経済規模で見れば中国はロシアの10倍程度ある。経済制裁を受けたロシアは今後、中国に依存せざるを得ず、中国のジュニアパートナーにすぎない。世界秩序は確実に「米中対立」から「西側対中ロ」へと向かっている。それを前提にした中国の動きを経済面から見てみよう。日本企業も無警戒ではいけない。
メディアが見落とす中国の産業戦略
3月上旬、中国の全国人民代表大会(全人代)が開催された。その初日に李克強首相によって政府活動報告が発表された。経済関係では、日本での報道は「2022年のGDP(国内総生産)成長率目標を5.5%前後と設定した」とマクロ経済ばかりだ。その結果、重要な産業戦略を見落としている。
「製造業のコアコンピタンスの強化」がそれだ。「原材料、重要部品などの安定供給を強化し、リーディングカンパニーによる産業チェーン・サプライチェーンの安全・安定を守る」としている。
対象分野を明確にし、中国が製造業のボトルネックを抱えるサプライチェーンの川上の「原材料・重要部品」分野での取り組みを強化するとした。

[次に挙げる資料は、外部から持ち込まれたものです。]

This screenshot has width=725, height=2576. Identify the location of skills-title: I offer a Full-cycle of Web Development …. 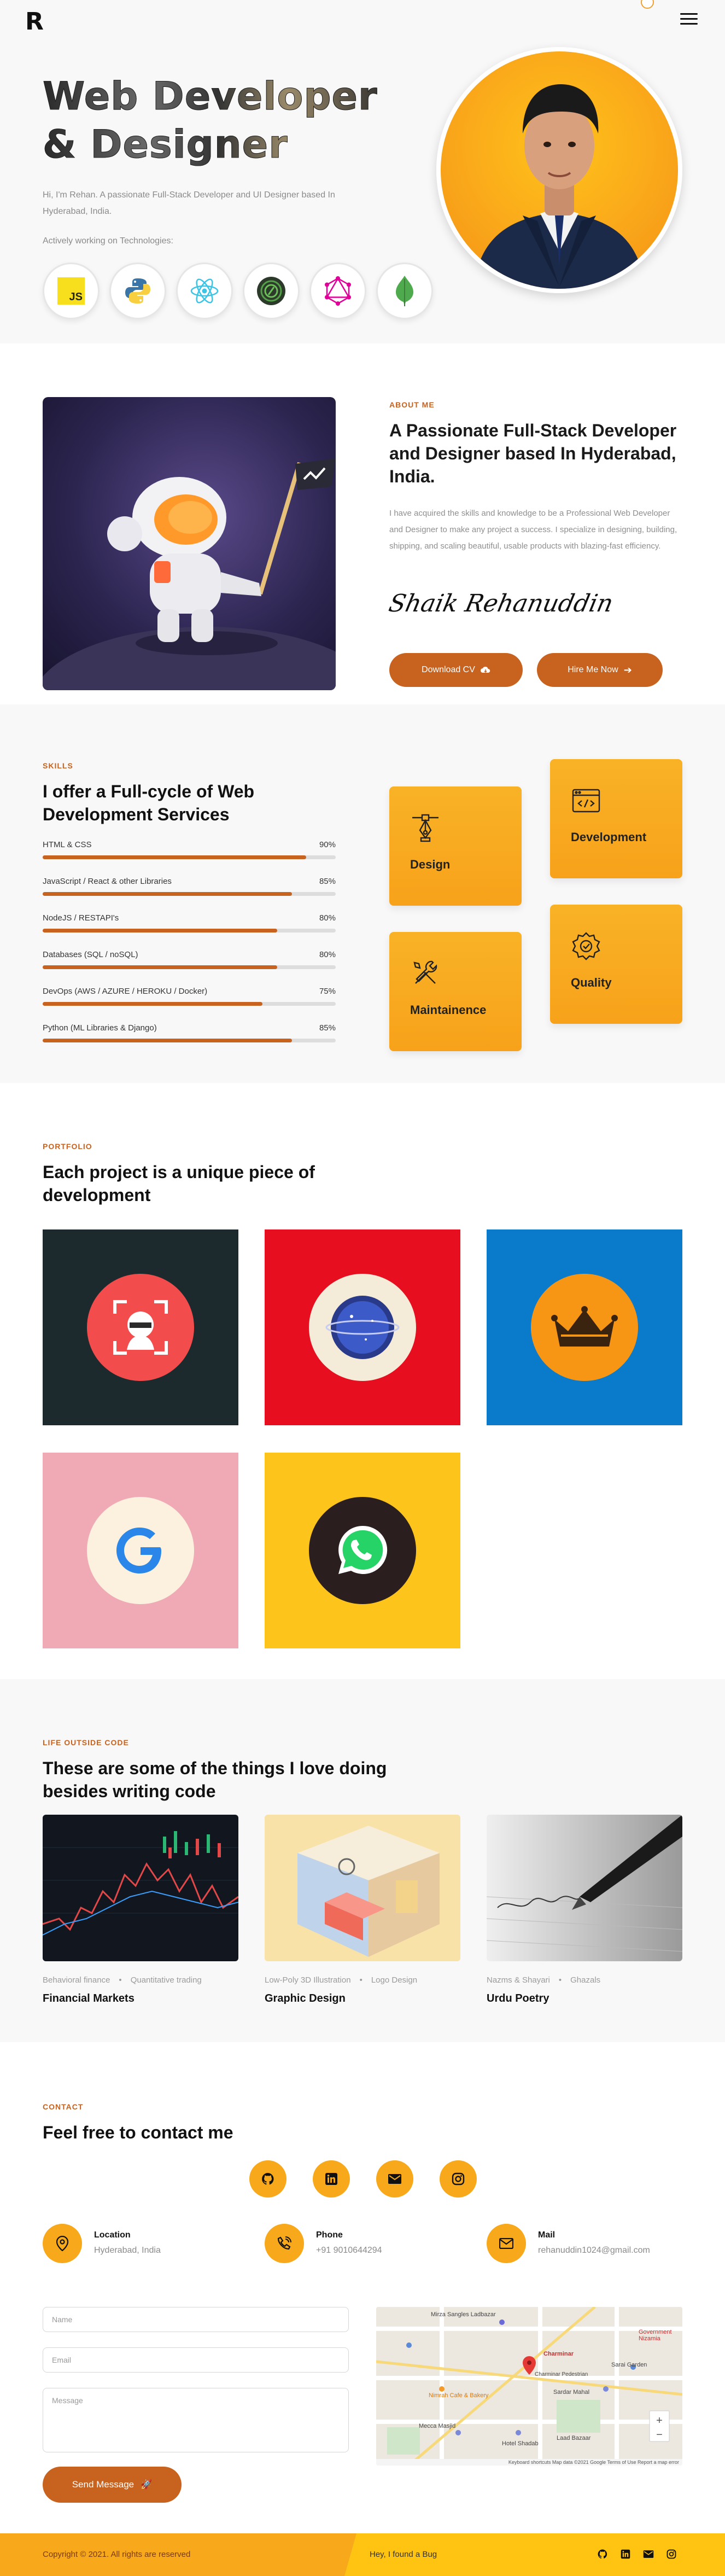
(149, 803).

習近平政権はこれまでも「軍民融合」の方針のもと、軍事力の強化と産業競争力の強化を一体で進め、重要産業を戦略的に国産化する方針であることはわかっている。
半導体、電子部品、新素材、工作機械、ロボット、高性能医療機器、モーター、磁石など重要産業をリストアップし、産業ごとに獲得すべき技術を挙げて戦略を策定している。
例えば、昨年1月には電子部品産業について具体的なターゲットの分野、技術をリストアップした戦略を発表している。いずれも日本企業が競争力を有する分野だ。
ロシアに対する経済制裁を注意深く観察して、将来、自国に対する経済制裁にも備えて、この方針を一層加速させるだろう。